(TASK ITEM): Whenever "will" appears in a line, please copy that line from the data.

(EXTRACTED MATERIAL):
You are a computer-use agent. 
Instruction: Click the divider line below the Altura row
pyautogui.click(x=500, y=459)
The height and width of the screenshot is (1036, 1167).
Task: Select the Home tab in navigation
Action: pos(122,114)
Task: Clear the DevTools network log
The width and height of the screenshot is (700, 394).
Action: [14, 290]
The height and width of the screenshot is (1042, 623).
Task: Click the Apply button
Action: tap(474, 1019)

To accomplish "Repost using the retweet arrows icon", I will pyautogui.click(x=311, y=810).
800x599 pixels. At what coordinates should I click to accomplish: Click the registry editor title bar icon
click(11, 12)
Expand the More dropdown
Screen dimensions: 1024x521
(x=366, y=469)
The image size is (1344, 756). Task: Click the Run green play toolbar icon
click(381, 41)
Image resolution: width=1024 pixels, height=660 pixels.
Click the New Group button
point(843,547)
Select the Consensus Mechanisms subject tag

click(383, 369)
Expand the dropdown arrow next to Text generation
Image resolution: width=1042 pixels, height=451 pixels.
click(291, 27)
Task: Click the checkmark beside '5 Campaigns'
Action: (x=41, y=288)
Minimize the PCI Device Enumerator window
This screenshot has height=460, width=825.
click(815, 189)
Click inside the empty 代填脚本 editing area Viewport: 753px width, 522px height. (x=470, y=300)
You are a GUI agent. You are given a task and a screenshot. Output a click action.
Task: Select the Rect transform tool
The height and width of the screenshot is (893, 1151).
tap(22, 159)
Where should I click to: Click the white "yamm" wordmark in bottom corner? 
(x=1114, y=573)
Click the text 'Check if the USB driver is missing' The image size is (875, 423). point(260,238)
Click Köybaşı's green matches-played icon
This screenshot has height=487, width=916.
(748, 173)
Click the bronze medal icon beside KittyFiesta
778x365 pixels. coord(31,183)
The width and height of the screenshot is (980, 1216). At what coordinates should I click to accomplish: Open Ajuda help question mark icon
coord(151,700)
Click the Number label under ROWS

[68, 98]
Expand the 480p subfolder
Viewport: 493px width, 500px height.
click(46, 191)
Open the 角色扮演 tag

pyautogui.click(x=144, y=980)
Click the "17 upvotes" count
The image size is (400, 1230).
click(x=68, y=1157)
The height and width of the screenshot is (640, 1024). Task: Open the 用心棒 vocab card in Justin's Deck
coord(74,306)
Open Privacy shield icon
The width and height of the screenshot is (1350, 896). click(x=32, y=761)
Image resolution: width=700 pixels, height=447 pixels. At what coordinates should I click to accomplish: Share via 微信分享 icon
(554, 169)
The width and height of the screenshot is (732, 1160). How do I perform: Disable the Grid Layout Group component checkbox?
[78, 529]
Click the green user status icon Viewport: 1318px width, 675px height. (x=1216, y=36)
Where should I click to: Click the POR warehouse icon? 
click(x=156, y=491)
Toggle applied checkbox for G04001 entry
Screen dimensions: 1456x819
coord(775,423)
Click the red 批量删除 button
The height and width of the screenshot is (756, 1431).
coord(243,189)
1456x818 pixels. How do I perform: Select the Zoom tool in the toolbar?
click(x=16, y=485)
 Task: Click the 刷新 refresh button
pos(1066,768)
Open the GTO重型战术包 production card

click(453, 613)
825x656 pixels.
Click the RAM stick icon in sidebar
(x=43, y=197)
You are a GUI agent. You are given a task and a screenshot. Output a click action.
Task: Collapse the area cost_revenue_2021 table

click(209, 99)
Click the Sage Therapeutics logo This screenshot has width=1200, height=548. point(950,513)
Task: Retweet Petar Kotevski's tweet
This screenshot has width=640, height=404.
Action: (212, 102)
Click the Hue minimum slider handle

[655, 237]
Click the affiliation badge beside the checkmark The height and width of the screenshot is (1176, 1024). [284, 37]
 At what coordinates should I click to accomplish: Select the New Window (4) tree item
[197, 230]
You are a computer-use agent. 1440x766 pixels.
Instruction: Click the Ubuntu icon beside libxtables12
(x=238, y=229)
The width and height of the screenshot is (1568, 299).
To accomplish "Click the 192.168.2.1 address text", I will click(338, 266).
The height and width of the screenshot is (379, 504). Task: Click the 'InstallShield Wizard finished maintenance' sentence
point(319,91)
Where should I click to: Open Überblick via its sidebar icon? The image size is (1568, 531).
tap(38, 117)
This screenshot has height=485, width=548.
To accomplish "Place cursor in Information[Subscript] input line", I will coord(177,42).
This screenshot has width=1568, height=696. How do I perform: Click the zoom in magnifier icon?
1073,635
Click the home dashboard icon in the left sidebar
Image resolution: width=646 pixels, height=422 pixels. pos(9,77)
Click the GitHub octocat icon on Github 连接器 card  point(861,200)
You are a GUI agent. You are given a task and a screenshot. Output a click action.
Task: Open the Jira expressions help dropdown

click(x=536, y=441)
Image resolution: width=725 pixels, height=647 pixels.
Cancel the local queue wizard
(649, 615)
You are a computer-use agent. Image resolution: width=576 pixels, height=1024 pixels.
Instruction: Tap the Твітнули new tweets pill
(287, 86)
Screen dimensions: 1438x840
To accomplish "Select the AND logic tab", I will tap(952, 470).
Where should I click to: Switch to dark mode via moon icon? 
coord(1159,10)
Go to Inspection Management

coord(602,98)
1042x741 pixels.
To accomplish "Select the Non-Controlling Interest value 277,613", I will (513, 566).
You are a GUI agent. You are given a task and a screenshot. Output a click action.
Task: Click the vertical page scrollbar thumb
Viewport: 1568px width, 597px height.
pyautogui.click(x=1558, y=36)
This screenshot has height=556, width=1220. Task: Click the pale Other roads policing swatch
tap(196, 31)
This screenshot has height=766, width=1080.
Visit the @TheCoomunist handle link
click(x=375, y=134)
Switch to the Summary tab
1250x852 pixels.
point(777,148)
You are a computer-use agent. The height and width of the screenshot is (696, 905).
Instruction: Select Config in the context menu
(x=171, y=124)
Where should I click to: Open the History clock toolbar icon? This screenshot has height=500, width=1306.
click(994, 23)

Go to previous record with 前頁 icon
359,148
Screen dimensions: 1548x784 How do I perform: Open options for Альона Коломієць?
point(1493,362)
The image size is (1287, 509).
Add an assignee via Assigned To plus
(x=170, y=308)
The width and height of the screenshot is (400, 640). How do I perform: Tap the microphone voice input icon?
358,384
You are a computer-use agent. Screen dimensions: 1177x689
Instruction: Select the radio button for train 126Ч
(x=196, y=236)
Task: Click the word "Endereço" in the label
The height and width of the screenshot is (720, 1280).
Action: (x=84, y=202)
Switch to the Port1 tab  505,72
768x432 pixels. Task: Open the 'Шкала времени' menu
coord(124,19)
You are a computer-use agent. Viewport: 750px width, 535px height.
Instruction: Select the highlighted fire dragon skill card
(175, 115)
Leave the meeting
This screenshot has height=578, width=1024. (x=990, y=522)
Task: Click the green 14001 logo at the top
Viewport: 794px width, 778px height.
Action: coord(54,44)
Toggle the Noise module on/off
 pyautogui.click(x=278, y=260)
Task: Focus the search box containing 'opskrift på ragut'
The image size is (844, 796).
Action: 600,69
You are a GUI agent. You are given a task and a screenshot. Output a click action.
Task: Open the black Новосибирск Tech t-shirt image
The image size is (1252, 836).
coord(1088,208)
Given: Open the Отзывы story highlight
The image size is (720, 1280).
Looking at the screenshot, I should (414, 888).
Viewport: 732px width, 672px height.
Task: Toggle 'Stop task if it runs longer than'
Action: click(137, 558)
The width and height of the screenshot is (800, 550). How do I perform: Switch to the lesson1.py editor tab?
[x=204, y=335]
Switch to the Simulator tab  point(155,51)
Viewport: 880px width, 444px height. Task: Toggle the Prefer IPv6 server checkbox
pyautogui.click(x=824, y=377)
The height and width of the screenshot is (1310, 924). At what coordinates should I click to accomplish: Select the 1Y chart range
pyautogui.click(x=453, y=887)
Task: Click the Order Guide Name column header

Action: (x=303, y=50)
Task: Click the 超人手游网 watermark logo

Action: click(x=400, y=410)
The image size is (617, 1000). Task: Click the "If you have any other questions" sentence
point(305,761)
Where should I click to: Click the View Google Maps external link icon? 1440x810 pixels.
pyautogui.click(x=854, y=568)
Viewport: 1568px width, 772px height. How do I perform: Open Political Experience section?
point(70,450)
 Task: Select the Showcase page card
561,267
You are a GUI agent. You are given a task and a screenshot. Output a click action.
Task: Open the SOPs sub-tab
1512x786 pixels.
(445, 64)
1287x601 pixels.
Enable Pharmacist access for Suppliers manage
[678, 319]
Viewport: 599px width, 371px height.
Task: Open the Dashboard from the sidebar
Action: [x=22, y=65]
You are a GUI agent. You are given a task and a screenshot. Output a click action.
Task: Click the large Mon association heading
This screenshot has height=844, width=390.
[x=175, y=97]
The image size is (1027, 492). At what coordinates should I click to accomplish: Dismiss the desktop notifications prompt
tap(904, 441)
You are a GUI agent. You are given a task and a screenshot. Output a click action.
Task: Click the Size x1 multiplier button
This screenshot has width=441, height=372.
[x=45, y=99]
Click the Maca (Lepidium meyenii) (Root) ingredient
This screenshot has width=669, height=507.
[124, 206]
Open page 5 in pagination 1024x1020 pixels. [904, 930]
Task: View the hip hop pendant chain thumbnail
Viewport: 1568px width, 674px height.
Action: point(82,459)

(EXERCISE RESPONSE):
To accomplish "Repost using the retweet arrows icon", I will pyautogui.click(x=311, y=810).
To accomplish "Click the 192.168.2.1 address text", I will click(338, 266).
To accomplish "Place cursor in Information[Subscript] input line", I will coord(177,42).
To accomplish "Select the AND logic tab", I will tap(952, 470).
To accomplish "Select the Non-Controlling Interest value 277,613", I will (513, 566).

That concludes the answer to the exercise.